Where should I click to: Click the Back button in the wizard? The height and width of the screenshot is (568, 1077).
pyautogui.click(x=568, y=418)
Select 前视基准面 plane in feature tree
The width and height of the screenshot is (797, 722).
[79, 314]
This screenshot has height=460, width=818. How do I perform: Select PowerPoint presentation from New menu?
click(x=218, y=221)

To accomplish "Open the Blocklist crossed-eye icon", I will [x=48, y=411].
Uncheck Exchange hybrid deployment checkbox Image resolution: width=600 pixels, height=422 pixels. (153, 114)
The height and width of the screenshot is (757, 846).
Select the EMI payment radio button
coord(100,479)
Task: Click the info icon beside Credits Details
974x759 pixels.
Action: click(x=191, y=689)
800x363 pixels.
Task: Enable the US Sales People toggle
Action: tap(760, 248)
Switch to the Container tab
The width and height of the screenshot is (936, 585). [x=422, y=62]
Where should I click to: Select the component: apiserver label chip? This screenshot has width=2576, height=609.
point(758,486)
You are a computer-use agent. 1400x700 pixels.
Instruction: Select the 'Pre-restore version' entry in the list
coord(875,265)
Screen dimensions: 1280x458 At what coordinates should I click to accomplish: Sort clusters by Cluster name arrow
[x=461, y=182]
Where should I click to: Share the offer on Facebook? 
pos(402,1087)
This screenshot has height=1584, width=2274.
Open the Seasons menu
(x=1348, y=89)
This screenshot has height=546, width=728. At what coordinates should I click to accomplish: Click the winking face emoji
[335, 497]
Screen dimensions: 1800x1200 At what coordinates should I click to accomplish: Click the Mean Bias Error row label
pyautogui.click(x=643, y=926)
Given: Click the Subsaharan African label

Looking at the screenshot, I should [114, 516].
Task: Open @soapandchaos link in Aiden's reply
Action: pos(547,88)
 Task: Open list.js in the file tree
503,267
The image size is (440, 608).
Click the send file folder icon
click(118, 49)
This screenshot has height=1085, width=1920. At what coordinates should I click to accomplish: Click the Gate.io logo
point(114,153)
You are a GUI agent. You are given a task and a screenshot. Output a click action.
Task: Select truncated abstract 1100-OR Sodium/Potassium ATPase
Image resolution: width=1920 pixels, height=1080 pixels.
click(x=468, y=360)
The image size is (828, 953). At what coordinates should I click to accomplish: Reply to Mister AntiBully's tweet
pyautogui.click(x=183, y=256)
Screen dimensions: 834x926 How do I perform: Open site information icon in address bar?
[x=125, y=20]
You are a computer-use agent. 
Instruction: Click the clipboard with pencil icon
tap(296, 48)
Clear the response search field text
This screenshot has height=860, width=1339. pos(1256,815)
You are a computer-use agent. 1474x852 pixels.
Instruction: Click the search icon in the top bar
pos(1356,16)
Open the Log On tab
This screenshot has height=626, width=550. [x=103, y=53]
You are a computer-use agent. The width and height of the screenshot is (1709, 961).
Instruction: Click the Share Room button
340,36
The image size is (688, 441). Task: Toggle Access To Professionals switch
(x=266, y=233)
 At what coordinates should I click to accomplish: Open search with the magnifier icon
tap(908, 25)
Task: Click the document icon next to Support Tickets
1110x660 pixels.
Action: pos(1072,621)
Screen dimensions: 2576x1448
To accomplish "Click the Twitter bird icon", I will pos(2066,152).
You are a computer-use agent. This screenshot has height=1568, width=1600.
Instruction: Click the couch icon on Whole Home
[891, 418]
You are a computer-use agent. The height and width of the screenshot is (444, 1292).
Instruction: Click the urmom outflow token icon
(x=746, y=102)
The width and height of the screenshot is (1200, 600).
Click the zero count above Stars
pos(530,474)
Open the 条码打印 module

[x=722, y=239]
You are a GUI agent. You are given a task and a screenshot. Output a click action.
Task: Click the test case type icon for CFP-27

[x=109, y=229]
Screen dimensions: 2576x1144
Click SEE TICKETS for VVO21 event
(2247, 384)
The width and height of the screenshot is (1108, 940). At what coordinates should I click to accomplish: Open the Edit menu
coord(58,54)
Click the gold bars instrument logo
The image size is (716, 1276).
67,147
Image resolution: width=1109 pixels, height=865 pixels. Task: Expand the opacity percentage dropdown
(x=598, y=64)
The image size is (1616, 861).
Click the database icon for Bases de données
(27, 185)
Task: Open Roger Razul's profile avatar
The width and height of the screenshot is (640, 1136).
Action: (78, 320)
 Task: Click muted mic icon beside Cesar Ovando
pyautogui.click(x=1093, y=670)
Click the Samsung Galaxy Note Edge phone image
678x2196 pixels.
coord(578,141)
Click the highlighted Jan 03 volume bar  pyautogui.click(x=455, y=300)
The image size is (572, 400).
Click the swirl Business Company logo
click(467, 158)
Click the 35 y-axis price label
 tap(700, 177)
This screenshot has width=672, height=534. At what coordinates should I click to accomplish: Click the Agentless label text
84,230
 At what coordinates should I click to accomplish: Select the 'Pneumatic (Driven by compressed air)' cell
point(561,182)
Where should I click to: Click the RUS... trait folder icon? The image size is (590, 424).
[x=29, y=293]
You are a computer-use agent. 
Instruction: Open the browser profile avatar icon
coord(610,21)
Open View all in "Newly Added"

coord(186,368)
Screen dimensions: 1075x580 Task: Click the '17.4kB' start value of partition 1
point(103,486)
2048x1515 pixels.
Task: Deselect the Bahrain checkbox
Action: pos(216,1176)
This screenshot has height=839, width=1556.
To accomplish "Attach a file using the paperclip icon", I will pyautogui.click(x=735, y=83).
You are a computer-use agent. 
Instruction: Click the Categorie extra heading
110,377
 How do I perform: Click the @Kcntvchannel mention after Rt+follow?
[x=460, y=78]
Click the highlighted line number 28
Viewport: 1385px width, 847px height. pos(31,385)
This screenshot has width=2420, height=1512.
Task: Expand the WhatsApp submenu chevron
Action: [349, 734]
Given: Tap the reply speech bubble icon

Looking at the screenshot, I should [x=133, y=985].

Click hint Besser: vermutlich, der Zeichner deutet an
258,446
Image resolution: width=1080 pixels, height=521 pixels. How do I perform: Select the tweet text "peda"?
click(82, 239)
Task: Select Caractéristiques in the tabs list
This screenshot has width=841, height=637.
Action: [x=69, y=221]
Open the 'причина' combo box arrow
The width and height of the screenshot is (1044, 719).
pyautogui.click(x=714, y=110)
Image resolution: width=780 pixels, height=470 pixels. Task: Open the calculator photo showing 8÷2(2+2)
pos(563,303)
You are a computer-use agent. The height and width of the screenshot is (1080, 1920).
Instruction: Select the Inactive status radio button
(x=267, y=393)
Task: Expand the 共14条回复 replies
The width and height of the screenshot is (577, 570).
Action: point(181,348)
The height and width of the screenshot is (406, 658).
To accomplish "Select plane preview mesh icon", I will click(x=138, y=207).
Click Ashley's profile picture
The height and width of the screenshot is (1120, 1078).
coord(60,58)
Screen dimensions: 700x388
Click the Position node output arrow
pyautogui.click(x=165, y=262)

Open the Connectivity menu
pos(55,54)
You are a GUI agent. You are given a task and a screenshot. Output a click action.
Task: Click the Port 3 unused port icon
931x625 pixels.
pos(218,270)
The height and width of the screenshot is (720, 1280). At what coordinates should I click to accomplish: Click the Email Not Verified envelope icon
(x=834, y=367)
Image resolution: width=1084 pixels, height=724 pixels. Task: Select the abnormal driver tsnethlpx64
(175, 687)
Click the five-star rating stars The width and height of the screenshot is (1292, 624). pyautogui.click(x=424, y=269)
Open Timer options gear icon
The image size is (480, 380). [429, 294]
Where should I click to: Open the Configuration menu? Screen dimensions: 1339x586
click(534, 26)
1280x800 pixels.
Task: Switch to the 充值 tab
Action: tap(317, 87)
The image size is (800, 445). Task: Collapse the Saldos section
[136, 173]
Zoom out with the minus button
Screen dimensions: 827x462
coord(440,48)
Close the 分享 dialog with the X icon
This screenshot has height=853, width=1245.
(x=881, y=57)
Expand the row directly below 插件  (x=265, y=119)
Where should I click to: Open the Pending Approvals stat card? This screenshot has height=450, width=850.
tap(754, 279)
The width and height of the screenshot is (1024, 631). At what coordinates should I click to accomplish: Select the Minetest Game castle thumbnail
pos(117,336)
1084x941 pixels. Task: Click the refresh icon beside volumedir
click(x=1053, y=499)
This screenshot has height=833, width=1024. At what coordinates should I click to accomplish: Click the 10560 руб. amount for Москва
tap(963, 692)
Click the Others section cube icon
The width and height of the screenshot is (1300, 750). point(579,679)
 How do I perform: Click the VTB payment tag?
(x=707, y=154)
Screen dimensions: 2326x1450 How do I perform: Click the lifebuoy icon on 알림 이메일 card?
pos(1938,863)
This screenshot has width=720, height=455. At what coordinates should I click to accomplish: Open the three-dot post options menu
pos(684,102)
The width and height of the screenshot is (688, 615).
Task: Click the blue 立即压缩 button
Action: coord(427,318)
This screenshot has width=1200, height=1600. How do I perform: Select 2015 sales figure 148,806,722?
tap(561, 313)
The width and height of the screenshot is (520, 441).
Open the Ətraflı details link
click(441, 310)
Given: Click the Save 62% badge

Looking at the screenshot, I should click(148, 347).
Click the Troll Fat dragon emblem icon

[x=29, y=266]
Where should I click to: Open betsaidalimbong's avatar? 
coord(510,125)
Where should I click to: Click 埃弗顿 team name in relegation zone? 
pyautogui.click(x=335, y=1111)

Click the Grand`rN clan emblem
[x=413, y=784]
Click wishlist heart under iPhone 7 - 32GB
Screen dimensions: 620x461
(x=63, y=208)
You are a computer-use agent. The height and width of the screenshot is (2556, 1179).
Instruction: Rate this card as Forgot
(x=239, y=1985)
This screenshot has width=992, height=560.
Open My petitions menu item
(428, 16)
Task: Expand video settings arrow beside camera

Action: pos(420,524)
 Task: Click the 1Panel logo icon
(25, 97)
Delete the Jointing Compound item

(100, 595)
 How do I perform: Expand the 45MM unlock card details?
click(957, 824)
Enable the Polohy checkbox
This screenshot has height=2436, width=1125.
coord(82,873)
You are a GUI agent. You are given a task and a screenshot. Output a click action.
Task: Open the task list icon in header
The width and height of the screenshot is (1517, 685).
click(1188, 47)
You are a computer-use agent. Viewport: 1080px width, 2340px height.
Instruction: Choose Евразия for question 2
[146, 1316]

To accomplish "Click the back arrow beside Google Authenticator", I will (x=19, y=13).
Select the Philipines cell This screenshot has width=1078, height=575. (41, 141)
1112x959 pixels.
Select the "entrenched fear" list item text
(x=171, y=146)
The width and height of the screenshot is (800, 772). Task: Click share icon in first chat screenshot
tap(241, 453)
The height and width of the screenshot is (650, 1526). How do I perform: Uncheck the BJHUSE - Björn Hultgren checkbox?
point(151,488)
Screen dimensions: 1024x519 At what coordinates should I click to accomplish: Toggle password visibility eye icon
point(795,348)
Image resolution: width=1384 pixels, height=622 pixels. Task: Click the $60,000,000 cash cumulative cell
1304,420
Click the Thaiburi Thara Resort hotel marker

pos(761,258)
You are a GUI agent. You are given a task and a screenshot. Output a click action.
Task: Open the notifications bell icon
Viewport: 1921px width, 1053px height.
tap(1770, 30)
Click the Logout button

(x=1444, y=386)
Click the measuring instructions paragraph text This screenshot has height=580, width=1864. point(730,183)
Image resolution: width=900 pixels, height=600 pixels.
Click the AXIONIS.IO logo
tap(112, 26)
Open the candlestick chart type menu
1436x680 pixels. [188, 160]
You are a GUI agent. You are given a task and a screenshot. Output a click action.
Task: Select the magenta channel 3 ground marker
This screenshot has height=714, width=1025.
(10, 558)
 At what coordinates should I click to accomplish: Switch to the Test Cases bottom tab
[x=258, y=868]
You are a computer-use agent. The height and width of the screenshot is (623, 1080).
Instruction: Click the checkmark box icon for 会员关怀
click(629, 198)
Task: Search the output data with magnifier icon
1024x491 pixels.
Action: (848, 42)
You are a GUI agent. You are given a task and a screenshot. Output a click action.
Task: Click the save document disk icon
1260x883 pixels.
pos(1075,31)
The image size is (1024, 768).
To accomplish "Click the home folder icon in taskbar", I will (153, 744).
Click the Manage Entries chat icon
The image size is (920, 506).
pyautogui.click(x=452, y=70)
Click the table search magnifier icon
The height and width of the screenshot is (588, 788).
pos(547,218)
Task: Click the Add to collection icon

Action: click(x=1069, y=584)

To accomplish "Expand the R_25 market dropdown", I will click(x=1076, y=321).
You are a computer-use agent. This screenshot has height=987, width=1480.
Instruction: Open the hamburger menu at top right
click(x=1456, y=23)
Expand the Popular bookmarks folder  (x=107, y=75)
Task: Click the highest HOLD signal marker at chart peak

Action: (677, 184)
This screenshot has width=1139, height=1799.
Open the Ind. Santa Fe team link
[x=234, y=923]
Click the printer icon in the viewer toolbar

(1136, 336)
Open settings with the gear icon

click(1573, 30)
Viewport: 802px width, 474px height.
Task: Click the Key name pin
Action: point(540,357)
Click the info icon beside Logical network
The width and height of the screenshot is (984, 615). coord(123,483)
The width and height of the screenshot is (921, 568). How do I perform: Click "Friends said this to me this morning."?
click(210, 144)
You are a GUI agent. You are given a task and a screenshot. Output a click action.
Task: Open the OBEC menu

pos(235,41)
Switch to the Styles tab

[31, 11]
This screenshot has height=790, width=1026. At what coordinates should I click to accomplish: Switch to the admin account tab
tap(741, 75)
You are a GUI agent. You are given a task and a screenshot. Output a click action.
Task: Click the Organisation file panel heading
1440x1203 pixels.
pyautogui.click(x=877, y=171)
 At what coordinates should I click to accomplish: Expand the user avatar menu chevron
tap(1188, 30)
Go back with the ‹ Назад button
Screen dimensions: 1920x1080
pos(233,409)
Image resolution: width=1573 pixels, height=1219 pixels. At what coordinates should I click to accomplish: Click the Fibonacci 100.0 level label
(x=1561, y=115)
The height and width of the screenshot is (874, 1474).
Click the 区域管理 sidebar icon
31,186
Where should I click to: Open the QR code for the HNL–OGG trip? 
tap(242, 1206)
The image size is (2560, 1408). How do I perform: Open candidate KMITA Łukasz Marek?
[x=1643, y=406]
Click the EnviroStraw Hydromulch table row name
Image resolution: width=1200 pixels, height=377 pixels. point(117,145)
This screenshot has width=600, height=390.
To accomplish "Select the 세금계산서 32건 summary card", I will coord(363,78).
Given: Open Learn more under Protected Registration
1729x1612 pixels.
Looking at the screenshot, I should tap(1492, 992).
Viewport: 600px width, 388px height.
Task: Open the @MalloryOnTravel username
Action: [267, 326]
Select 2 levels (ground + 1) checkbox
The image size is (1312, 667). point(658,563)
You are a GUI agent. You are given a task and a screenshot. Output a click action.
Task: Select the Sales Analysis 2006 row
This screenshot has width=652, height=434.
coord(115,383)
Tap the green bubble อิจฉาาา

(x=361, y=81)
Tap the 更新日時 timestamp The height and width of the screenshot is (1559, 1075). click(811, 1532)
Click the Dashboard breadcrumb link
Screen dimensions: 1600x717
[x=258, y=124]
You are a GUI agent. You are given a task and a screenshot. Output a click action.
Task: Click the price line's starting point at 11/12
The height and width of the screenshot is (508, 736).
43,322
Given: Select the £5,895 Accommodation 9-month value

▶ [WHAT IS EXPECTED]:
If a line in the records holds the string "document", count it, and give only the total.

▶ [YOUR SOLUTION]:
2